Make Money! I soldi fanno la felicità con l’educazione finanziaria

In partenza da domani in prima serata alle ore 21.00 su Pop Economy il programma di Alfio Bardolla, ideato per diffondere i concetti chiave dell'educazione finanziaria in modo provocatorio, frizzante e persino divertente

Domani 4 aprile su Pop Economy parte “Make Money! I soldi fanno la felicità“, il programma nato dalla collaborazione con Alfio Bardolla Training Group per spiegare l’economia ai giovani, target 20-40 anni, in modo diverso e innovativo ma, soprattutto, per fornire loro consigli e strumenti dei mercati finanziari per diventarne i protagonisti.

PopEconomy è la prima multipiattaforma dedicata al mondo dell’economia, del lavoro e del futuro per i millennial, distribuita via web, via social e sul canale 224 del digitale terrestre. Si tratta di un format fuori dagli schemi, caratterizzato da video che comunicano in modo veloce, incalzante e provocatorio.

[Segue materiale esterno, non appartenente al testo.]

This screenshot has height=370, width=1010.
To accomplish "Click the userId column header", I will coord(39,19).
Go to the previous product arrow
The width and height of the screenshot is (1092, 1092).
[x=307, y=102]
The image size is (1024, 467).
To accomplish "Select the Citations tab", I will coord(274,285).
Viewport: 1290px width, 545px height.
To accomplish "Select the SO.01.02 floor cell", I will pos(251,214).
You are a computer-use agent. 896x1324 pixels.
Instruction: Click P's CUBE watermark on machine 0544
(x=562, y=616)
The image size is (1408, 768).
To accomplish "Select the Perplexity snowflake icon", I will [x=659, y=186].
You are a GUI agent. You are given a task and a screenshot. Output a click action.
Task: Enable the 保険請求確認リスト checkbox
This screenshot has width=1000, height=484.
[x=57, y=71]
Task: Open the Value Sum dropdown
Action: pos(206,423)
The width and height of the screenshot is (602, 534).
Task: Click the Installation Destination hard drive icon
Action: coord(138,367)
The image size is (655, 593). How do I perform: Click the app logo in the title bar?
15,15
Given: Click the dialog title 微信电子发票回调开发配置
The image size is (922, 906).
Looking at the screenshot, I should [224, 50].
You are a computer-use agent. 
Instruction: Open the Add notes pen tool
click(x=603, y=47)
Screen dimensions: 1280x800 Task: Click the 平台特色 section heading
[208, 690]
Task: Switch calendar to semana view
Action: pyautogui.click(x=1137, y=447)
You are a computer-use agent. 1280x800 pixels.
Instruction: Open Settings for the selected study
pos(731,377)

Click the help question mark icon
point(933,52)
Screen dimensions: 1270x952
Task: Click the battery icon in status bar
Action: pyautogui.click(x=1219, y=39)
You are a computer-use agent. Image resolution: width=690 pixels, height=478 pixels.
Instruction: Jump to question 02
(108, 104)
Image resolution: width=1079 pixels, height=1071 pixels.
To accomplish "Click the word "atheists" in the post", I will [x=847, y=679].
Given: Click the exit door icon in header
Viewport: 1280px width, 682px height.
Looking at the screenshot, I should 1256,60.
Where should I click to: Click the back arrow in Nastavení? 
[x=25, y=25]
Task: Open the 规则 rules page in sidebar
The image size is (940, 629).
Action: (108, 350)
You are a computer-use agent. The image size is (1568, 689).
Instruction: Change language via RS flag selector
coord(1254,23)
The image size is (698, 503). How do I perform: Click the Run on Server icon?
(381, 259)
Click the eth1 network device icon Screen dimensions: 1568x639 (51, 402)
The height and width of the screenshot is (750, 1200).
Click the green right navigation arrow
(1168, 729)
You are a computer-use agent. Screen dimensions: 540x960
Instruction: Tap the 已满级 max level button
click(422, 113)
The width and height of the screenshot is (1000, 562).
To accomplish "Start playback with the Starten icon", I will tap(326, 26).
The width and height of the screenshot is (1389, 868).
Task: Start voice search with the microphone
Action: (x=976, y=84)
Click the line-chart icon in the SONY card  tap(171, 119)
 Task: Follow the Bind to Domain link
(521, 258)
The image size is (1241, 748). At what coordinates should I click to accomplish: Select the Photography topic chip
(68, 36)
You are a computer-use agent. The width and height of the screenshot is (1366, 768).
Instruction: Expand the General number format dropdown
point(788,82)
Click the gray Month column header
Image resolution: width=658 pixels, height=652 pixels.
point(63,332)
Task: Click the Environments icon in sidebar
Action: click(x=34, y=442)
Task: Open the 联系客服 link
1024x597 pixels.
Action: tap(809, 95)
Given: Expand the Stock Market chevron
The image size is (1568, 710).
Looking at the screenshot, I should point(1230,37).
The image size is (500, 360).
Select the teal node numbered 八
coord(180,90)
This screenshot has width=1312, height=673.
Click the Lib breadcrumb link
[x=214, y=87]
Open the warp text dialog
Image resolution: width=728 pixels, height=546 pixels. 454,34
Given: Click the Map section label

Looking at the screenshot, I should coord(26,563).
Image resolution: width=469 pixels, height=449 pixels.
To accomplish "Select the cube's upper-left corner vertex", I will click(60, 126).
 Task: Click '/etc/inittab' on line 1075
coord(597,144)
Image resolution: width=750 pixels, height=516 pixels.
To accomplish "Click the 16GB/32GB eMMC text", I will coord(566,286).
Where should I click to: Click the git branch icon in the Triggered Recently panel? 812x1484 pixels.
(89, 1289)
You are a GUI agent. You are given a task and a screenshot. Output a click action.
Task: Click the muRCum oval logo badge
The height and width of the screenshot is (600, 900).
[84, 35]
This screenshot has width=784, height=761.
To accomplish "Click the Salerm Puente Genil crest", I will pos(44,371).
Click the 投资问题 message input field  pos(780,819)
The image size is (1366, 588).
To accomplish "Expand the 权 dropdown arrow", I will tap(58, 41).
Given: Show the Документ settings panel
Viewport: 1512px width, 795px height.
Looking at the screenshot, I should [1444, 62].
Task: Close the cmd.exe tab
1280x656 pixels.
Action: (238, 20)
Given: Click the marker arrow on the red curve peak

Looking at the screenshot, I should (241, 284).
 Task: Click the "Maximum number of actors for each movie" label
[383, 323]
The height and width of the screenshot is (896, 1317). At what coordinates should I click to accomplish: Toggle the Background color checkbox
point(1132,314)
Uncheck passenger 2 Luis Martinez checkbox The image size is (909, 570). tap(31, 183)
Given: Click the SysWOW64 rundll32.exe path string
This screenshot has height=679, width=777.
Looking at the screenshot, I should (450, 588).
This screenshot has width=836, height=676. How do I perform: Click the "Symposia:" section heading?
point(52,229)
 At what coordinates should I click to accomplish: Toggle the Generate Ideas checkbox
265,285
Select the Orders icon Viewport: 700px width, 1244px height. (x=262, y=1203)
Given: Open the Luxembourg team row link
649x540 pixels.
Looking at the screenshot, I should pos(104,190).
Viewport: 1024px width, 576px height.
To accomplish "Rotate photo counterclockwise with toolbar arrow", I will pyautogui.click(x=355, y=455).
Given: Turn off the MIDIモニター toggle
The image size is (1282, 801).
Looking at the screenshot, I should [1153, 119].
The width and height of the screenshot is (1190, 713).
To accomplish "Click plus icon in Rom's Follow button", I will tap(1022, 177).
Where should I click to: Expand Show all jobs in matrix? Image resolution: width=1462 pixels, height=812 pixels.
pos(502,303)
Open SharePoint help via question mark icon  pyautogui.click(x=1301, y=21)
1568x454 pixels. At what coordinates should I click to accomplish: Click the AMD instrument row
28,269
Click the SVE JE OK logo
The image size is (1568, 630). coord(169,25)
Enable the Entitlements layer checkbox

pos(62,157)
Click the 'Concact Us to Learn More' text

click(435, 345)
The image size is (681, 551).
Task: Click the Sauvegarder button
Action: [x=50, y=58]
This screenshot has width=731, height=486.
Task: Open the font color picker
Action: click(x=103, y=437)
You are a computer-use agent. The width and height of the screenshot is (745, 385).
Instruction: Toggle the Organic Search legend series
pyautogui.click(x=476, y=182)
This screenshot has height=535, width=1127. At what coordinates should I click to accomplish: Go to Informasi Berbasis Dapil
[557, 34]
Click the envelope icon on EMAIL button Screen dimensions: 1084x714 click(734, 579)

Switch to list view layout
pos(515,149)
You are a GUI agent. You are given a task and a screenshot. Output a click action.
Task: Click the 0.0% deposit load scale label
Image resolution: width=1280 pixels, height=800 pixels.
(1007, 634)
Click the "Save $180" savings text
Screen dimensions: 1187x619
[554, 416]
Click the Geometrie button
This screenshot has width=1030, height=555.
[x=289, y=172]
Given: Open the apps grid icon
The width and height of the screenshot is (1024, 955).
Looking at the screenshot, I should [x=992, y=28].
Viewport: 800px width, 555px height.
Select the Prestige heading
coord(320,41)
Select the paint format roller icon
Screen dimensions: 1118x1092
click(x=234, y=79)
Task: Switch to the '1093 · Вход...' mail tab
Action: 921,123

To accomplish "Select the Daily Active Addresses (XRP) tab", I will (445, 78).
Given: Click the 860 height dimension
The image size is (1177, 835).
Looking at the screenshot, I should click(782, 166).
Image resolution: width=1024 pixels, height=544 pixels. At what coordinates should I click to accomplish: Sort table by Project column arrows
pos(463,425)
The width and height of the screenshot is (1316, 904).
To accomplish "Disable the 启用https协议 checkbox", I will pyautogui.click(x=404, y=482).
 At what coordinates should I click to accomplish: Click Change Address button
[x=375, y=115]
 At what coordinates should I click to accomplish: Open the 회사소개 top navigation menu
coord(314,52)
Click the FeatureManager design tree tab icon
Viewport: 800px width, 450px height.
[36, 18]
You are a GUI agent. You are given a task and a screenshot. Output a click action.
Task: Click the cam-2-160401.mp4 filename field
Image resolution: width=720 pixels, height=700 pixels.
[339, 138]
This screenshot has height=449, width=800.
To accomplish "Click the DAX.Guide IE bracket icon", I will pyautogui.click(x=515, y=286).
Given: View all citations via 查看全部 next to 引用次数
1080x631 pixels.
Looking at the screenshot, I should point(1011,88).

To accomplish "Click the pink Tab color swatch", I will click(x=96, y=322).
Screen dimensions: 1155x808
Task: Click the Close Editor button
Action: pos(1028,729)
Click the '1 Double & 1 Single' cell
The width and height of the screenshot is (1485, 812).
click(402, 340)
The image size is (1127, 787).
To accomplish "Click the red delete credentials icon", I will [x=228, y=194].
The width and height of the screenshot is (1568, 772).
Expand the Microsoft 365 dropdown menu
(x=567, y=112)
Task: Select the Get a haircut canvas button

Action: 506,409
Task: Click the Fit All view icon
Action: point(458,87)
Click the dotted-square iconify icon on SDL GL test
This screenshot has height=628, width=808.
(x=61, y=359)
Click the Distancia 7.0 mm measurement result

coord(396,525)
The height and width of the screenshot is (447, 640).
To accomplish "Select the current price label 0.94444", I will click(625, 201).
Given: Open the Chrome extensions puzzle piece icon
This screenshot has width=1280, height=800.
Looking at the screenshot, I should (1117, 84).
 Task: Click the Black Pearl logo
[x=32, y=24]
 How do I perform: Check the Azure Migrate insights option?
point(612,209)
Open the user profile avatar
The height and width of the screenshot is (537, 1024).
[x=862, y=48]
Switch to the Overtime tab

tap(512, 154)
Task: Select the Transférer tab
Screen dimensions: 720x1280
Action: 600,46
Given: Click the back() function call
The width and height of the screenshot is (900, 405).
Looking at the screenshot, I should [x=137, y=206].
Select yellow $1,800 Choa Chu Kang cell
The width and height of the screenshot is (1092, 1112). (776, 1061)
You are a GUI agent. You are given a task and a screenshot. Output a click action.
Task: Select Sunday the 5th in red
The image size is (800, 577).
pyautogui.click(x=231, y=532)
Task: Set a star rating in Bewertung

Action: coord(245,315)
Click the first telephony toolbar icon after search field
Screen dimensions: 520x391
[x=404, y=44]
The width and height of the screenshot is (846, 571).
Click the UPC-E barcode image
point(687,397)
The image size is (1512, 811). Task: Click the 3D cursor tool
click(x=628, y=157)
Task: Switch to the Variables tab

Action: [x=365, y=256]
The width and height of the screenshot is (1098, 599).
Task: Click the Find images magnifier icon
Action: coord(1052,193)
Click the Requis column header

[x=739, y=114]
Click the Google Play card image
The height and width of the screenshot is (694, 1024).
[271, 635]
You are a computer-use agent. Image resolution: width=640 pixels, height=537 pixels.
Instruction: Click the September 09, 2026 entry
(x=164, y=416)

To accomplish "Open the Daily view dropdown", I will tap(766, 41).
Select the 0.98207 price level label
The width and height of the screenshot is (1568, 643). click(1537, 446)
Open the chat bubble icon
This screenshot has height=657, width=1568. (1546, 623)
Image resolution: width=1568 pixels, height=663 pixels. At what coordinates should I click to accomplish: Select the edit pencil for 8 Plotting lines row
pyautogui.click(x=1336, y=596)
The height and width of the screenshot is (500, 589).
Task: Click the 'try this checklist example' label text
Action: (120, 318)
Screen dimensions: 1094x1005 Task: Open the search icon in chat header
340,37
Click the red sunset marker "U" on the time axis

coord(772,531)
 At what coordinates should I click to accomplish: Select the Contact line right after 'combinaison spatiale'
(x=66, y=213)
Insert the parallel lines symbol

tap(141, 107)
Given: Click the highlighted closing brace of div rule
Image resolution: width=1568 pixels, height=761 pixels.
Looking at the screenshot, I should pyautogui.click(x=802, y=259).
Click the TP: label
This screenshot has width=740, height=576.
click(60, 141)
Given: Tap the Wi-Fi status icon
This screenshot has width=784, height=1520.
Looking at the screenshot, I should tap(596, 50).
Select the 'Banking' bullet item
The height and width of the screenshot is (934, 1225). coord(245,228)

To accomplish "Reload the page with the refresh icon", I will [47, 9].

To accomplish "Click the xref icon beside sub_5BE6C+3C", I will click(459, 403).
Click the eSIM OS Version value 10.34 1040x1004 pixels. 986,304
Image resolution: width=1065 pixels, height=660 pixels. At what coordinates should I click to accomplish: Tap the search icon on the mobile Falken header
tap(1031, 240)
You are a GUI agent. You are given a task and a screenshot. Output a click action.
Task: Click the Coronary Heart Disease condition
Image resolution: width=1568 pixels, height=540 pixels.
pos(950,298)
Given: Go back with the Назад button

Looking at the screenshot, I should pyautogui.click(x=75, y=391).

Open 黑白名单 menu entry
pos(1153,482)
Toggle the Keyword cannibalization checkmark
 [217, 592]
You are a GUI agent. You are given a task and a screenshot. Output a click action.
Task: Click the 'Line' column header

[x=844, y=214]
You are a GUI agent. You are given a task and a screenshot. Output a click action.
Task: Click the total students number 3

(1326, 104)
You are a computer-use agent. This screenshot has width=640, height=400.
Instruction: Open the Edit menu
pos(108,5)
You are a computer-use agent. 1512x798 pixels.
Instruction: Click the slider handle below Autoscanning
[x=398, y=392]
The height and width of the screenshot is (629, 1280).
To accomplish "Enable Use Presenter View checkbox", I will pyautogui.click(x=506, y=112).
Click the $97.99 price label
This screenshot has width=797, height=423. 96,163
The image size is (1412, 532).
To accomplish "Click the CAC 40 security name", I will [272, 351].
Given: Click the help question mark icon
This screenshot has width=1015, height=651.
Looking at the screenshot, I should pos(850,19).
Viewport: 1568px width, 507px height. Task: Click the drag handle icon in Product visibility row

“L’attenzione al contenuto è al centro del nostro operato – spiega Francesco Specchia, direttore di PopEconomy – per questo abbiamo scelto Alfio Bardolla e il suo team”. L’obiettivo è quello di spiegare l’educazione finanziaria a una generazione che comunica in maniera completamente diversa dalla precedente. L’importanza dell’argomento è stato ormai riconosciuto. “Un pilastro essenziale per la stabilità dei mercati finanziari” affermava l’Organizzazione per la Cooperazione e Lo Sviluppo, OCSE, già nel 2009. I motivi sono noti. La crisi del mercato statunitense dei mutui “subprime”, che ha visto molti consumatori sottoscrivere mutui che non erano alla loro portata, ci ha dimostrato come la scarsa conoscenza di nozioni economiche e finanziarie di base, abbia portato a scelte non corrette con conseguenze non solo a livello microeconomico, ma anche macroeconomico.

In Italia nel 2012,  secondo un’indagine dell’OCSE, i tassi di alfabetizzazione finanziaria erano molto più che dimezzati rispetto alle solite Germania, Svizzera e Stati Uniti ma anche Nuova Zelanda e Australia. Oggi la situazione non sembra essere migliorata e le conoscenze finanziarie degli italiane rimangono basse. Di certo mercati finanziari più complessi e un sistema pensionistico pubblico che si sta sgretolando hanno contribuito ad aumentare la vulnerabilità finanziaria di larghi strati della popolazione. Rispetto al passato non si tratta più di scegliere tra tassi di interesse su due diversi prestiti bancari o piani di risparmio, quanto piuttosto tra una serie di strumenti sempre più sofisticati ed innovativi.

Il programma si rivolge a un target potenziale di 13 milioni di italiani, iper-connessi e social media addicted (il 97% ha almeno un profilo personale su una piattaforma di social network). Si prevedono stime di performance che arriveranno a raggiungere i 2.850.000 utenti unici/mese in TV e 195.000 impression sul web. L’auspicio è formare consumatori consapevoli in grado di scegliere prodotti finanziari più adatti alla propria situazione economica, con un’adeguata consapevolezza del rischio connesso. E allo stesso tempo imparare a riconoscere le truffe e le insidie del mercato, evitare di affidare i propri soldi alla persona sbagliata o di indebitarsi troppo pur di mantenere invariato il proprio stile di vita.

Federica Parigi, COO della Alfio Bardolla Training Group ha affermato: “Il nostro scopo è aumentare la visibilità del brand su una fetta di mercato giovane, ampliando il target di riferimento. La collaborazione con Pop Economy è perfettamente allineata con la nostra mission e ci permetterà di diffondere i concetti chiave dell’educazione finanziaria, che sono la base delle tecniche oggetto della nostra offerta formativa. Inoltre la partnership con Pop Economy ci consentirà di esprimere al meglio il nostro modello narrativo, diretto, veloce, irriverente, perfettamente in linea con i contenuti della piattaforma multimediale.”